**What is needed:** Return every line of the material that contains the word "Home". Treat uppercase and lowercase letters as distinct.
┌──
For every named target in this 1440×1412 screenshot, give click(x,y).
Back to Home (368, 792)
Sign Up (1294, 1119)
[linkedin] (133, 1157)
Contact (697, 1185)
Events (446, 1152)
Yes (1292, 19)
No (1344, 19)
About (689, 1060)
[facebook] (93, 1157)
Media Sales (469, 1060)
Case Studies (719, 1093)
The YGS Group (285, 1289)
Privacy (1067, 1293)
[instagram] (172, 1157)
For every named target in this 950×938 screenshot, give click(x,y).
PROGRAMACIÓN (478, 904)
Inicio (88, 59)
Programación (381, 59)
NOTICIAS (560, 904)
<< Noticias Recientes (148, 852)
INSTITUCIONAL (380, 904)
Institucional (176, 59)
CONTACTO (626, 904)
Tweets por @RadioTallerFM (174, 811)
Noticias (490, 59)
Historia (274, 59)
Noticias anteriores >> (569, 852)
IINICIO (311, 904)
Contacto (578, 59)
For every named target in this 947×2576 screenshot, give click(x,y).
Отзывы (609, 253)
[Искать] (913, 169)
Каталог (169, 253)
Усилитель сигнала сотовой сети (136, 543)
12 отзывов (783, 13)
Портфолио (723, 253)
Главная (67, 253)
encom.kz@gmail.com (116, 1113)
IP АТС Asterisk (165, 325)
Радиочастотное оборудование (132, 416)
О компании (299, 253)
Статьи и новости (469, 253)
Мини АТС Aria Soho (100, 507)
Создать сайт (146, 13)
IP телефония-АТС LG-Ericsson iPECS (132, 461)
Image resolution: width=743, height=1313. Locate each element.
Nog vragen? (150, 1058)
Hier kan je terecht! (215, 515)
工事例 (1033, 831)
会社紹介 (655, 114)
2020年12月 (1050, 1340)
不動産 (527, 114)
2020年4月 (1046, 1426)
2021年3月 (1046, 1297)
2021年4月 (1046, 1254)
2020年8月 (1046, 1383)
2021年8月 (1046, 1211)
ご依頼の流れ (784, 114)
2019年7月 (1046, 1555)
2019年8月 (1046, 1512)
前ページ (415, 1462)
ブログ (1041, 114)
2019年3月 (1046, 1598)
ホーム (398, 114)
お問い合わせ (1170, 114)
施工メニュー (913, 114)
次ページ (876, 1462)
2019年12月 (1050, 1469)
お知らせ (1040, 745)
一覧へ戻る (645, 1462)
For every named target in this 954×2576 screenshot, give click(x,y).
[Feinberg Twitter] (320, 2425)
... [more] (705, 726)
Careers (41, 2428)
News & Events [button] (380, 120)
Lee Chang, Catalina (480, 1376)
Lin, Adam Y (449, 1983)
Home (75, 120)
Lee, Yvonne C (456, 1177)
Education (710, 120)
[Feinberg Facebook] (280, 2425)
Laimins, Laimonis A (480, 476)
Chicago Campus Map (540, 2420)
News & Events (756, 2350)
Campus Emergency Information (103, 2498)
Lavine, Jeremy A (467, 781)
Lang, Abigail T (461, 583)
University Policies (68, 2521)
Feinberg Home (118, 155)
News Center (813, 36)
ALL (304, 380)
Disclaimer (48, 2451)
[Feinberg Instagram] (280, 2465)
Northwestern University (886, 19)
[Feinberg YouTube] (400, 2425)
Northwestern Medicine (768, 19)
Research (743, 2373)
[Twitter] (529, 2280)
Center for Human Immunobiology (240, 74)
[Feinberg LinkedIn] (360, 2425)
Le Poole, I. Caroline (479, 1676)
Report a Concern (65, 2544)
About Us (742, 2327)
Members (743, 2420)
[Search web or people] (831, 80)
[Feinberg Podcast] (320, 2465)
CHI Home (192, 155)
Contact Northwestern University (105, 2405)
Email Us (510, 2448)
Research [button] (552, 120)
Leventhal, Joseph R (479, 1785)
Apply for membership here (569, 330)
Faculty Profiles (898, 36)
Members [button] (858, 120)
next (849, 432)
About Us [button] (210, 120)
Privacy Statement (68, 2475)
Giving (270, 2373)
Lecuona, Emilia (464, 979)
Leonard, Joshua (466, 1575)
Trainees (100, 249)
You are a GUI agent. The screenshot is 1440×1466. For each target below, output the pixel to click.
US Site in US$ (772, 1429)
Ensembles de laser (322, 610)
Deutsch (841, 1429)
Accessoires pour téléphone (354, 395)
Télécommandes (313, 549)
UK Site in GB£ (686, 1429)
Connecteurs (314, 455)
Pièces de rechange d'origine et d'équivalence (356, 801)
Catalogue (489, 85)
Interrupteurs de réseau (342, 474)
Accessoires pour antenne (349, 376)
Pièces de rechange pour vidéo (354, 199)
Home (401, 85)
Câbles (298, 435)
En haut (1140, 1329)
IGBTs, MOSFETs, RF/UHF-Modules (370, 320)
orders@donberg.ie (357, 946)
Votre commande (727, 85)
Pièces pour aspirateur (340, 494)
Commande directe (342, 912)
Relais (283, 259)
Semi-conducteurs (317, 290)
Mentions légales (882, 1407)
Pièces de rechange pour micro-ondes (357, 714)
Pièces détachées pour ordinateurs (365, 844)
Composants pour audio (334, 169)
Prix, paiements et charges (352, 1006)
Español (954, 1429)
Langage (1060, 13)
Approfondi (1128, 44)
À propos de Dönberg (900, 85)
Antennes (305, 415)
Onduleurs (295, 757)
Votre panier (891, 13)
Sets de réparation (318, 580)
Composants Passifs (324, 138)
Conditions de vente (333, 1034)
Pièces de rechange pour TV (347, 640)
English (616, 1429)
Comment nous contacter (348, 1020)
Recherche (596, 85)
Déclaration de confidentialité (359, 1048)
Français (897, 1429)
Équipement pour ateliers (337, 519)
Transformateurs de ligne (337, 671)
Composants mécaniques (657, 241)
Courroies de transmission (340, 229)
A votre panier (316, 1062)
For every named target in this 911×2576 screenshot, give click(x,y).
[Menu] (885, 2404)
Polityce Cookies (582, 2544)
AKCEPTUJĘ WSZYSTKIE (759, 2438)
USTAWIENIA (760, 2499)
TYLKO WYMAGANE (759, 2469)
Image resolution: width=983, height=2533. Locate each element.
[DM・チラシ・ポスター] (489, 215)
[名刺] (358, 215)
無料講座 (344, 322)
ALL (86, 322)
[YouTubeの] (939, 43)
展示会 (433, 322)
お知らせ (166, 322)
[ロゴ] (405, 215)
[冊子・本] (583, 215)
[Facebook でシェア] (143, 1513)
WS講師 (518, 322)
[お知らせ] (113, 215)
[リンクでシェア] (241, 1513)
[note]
└──
**Exercise result:**
Back to Home (368, 792)
Home (75, 120)
Feinberg Home (118, 155)
CHI Home (192, 155)
Home (401, 85)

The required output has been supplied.